▶ [What you are asked to do]
Reproduce the data shown below exactly.

▶ [Input material]
[Start of section]

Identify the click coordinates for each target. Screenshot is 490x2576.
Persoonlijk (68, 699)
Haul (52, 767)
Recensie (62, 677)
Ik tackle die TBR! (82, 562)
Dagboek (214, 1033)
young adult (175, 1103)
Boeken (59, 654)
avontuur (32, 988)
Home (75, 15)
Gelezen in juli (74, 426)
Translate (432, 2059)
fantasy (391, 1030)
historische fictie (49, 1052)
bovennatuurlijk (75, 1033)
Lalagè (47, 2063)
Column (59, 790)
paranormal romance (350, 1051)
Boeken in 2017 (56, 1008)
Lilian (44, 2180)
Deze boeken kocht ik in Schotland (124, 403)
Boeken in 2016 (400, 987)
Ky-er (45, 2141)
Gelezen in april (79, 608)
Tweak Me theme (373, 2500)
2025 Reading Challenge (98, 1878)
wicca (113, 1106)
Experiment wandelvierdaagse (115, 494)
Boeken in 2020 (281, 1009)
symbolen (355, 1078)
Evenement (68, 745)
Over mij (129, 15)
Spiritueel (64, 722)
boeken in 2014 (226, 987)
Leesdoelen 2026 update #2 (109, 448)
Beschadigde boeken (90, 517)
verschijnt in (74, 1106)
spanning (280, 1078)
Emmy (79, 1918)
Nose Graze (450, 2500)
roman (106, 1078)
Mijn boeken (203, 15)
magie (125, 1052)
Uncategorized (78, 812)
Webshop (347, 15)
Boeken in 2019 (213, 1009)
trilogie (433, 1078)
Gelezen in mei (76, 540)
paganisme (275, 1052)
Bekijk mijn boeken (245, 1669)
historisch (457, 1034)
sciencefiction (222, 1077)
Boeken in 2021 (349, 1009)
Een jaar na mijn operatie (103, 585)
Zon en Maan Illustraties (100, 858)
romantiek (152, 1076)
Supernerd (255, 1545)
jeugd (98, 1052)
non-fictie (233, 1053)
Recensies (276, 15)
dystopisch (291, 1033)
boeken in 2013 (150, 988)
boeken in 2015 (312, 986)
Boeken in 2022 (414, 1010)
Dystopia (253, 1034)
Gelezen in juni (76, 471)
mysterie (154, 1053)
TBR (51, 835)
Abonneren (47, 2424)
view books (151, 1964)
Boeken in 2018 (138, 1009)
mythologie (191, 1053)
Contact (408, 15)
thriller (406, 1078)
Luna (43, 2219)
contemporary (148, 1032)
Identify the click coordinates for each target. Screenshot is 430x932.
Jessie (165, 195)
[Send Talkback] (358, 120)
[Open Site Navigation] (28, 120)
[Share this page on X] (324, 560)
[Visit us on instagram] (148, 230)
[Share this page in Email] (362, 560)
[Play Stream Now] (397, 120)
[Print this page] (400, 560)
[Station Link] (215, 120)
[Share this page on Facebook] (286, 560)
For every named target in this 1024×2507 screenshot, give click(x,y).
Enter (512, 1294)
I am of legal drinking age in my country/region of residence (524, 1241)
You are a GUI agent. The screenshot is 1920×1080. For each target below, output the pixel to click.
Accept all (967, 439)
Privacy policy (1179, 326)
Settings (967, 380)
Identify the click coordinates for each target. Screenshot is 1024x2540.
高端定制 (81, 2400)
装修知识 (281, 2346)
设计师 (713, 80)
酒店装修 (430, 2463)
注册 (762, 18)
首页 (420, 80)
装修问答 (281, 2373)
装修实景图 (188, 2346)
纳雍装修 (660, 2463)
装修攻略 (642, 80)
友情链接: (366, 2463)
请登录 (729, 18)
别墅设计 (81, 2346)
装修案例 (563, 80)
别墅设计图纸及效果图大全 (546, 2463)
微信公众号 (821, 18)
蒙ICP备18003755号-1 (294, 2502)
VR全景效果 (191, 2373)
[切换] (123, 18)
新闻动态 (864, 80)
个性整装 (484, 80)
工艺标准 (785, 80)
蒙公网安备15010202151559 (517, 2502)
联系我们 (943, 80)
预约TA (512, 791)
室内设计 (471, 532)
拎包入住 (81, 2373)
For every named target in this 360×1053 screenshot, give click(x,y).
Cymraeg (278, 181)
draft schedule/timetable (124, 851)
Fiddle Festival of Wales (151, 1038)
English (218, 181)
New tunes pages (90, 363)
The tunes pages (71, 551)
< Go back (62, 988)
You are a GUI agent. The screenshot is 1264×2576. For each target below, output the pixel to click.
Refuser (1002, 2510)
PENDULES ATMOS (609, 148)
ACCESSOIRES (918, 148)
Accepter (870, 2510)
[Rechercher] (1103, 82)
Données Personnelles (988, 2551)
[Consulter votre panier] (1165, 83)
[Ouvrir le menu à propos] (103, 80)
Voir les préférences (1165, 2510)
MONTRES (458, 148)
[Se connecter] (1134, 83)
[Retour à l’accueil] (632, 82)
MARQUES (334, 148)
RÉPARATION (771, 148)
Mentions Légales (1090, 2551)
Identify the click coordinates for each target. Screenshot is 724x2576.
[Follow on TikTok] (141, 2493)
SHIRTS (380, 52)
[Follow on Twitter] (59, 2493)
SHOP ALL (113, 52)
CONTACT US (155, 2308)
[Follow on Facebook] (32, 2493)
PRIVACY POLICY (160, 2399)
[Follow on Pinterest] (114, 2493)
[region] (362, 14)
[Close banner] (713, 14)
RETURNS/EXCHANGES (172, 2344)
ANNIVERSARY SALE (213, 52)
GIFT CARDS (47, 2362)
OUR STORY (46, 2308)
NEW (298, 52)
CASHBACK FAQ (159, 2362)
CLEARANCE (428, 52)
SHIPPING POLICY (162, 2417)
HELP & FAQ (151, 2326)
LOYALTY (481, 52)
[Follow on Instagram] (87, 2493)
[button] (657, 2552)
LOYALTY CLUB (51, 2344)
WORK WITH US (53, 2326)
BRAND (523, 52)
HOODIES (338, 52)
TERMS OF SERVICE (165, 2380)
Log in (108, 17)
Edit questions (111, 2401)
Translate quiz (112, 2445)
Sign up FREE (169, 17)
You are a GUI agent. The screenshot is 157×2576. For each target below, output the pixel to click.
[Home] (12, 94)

[End of section]

▶ [Result for this task]
Identify the click coordinates for each target. Screenshot is 490x2576.
Persoonlijk (68, 699)
Haul (52, 767)
Recensie (62, 677)
Ik tackle die TBR! (82, 562)
Dagboek (214, 1033)
young adult (175, 1103)
Boeken (59, 654)
avontuur (32, 988)
Home (75, 15)
Gelezen in juli (74, 426)
Translate (432, 2059)
fantasy (391, 1030)
historische fictie (49, 1052)
bovennatuurlijk (75, 1033)
Lalagè (47, 2063)
Column (59, 790)
paranormal romance (350, 1051)
Boeken in 2017 (56, 1008)
Lilian (44, 2180)
Deze boeken kocht ik in Schotland (124, 403)
Boeken in 2016 (400, 987)
Ky-er (45, 2141)
Gelezen in april (79, 608)
Tweak Me theme (373, 2500)
2025 Reading Challenge (98, 1878)
wicca (113, 1106)
Experiment wandelvierdaagse (115, 494)
Boeken in 2020 (281, 1009)
symbolen (355, 1078)
Evenement (68, 745)
Over mij (129, 15)
Spiritueel (64, 722)
boeken in 2014 (226, 987)
Leesdoelen 2026 update #2 (109, 448)
Beschadigde boeken (90, 517)
verschijnt in (74, 1106)
spanning (280, 1078)
Emmy (79, 1918)
Nose Graze (450, 2500)
roman (106, 1078)
Mijn boeken (203, 15)
magie (125, 1052)
Uncategorized (78, 812)
Webshop (347, 15)
Boeken in 2019 (213, 1009)
trilogie (433, 1078)
Gelezen in mei (76, 540)
paganisme (275, 1052)
Bekijk mijn boeken (245, 1669)
historisch (457, 1034)
sciencefiction (222, 1077)
Boeken in 2021 (349, 1009)
Een jaar na mijn operatie (103, 585)
Zon en Maan Illustraties (100, 858)
romantiek (152, 1076)
Supernerd (255, 1545)
jeugd (98, 1052)
non-fictie (233, 1053)
Recensies (276, 15)
dystopisch (291, 1033)
boeken in 2013 (150, 988)
boeken in 2015 (312, 986)
Boeken in 2022 (414, 1010)
Dystopia (253, 1034)
Gelezen in juni (76, 471)
mysterie (154, 1053)
TBR (51, 835)
Abonneren (47, 2424)
view books (151, 1964)
Boeken in 2018 (138, 1009)
mythologie (191, 1053)
Contact (408, 15)
thriller (406, 1078)
Luna (43, 2219)
contemporary (148, 1032)
Identify the click coordinates for each target. Screenshot is 430x932.
Jessie (165, 195)
[Send Talkback] (358, 120)
[Open Site Navigation] (28, 120)
[Share this page on X] (324, 560)
[Visit us on instagram] (148, 230)
[Share this page in Email] (362, 560)
[Play Stream Now] (397, 120)
[Print this page] (400, 560)
[Station Link] (215, 120)
[Share this page on Facebook] (286, 560)
For every named target in this 1024×2507 screenshot, give click(x,y).
Enter (512, 1294)
I am of legal drinking age in my country/region of residence (524, 1241)
You are a GUI agent. The screenshot is 1920×1080. For each target below, output the pixel to click.
Accept all (967, 439)
Privacy policy (1179, 326)
Settings (967, 380)
Identify the click coordinates for each target. Screenshot is 1024x2540.
高端定制 (81, 2400)
装修知识 (281, 2346)
设计师 (713, 80)
酒店装修 (430, 2463)
注册 (762, 18)
首页 (420, 80)
装修问答 (281, 2373)
装修实景图 (188, 2346)
纳雍装修 (660, 2463)
装修攻略 (642, 80)
友情链接: (366, 2463)
请登录 (729, 18)
别墅设计 (81, 2346)
装修案例 (563, 80)
别墅设计图纸及效果图大全 (546, 2463)
微信公众号 (821, 18)
蒙ICP备18003755号-1 (294, 2502)
VR全景效果 (191, 2373)
[切换] (123, 18)
新闻动态 (864, 80)
个性整装 (484, 80)
工艺标准 (785, 80)
蒙公网安备15010202151559 (517, 2502)
联系我们 (943, 80)
预约TA (512, 791)
室内设计 (471, 532)
拎包入住 (81, 2373)
For every named target in this 360×1053 screenshot, give click(x,y).
Cymraeg (278, 181)
draft schedule/timetable (124, 851)
Fiddle Festival of Wales (151, 1038)
English (218, 181)
New tunes pages (90, 363)
The tunes pages (71, 551)
< Go back (62, 988)
You are a GUI agent. The screenshot is 1264×2576. For each target below, output the pixel to click.
Refuser (1002, 2510)
PENDULES ATMOS (609, 148)
ACCESSOIRES (918, 148)
Accepter (870, 2510)
[Rechercher] (1103, 82)
Données Personnelles (988, 2551)
[Consulter votre panier] (1165, 83)
[Ouvrir le menu à propos] (103, 80)
Voir les préférences (1165, 2510)
MONTRES (458, 148)
[Se connecter] (1134, 83)
[Retour à l’accueil] (632, 82)
MARQUES (334, 148)
RÉPARATION (771, 148)
Mentions Légales (1090, 2551)
Identify the click coordinates for each target. Screenshot is 724x2576.
[Follow on TikTok] (141, 2493)
SHIRTS (380, 52)
[Follow on Twitter] (59, 2493)
SHOP ALL (113, 52)
CONTACT US (155, 2308)
[Follow on Facebook] (32, 2493)
PRIVACY POLICY (160, 2399)
[Follow on Pinterest] (114, 2493)
[region] (362, 14)
[Close banner] (713, 14)
RETURNS/EXCHANGES (172, 2344)
ANNIVERSARY SALE (213, 52)
GIFT CARDS (47, 2362)
OUR STORY (46, 2308)
NEW (298, 52)
CASHBACK FAQ (159, 2362)
CLEARANCE (428, 52)
SHIPPING POLICY (162, 2417)
HELP & FAQ (151, 2326)
LOYALTY (481, 52)
[Follow on Instagram] (87, 2493)
[button] (657, 2552)
LOYALTY CLUB (51, 2344)
WORK WITH US (53, 2326)
BRAND (523, 52)
HOODIES (338, 52)
TERMS OF SERVICE (165, 2380)
Log in (108, 17)
Edit questions (111, 2401)
Translate quiz (112, 2445)
Sign up FREE (169, 17)
You are a GUI agent. The screenshot is 157×2576. For each target below, output the pixel to click.
[Home] (12, 94)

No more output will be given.